__SOURCE MATERIAL__
· · · · ·
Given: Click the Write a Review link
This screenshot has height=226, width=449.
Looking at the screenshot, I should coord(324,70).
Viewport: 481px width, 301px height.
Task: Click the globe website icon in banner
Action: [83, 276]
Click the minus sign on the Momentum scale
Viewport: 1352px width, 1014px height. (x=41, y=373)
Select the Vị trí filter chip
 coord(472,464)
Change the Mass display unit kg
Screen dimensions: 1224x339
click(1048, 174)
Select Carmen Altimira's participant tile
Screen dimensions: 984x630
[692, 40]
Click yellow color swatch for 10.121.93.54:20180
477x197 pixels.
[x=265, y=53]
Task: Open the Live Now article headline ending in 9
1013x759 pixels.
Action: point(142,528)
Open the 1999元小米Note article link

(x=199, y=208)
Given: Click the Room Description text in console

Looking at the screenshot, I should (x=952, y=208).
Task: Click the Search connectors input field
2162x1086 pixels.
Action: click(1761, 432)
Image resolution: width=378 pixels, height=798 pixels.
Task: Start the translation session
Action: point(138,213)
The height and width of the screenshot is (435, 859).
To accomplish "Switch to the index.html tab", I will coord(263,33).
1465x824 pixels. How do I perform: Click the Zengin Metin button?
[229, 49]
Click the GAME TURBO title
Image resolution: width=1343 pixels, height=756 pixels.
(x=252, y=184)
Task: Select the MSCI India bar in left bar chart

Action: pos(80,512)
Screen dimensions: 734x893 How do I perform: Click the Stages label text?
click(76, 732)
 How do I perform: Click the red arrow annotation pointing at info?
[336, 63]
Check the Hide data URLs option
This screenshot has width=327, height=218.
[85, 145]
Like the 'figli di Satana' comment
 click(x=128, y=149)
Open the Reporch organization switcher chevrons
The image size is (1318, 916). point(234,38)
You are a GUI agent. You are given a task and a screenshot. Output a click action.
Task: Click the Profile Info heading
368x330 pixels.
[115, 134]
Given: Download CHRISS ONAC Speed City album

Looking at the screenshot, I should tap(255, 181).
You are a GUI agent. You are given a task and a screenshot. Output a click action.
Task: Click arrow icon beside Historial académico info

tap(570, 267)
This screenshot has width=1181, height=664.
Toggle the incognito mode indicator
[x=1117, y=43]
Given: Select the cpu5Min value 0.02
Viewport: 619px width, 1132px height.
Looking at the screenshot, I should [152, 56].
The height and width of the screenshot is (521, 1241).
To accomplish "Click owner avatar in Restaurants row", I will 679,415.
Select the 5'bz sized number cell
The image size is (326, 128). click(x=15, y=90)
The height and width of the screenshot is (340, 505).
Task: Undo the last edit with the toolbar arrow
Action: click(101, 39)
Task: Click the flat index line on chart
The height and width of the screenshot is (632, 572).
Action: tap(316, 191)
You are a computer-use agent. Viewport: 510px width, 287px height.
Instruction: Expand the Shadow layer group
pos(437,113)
· · · · ·
Respond with a single number, namely how many lines of the entries contain the word "index".

__FINISHED TASK__
2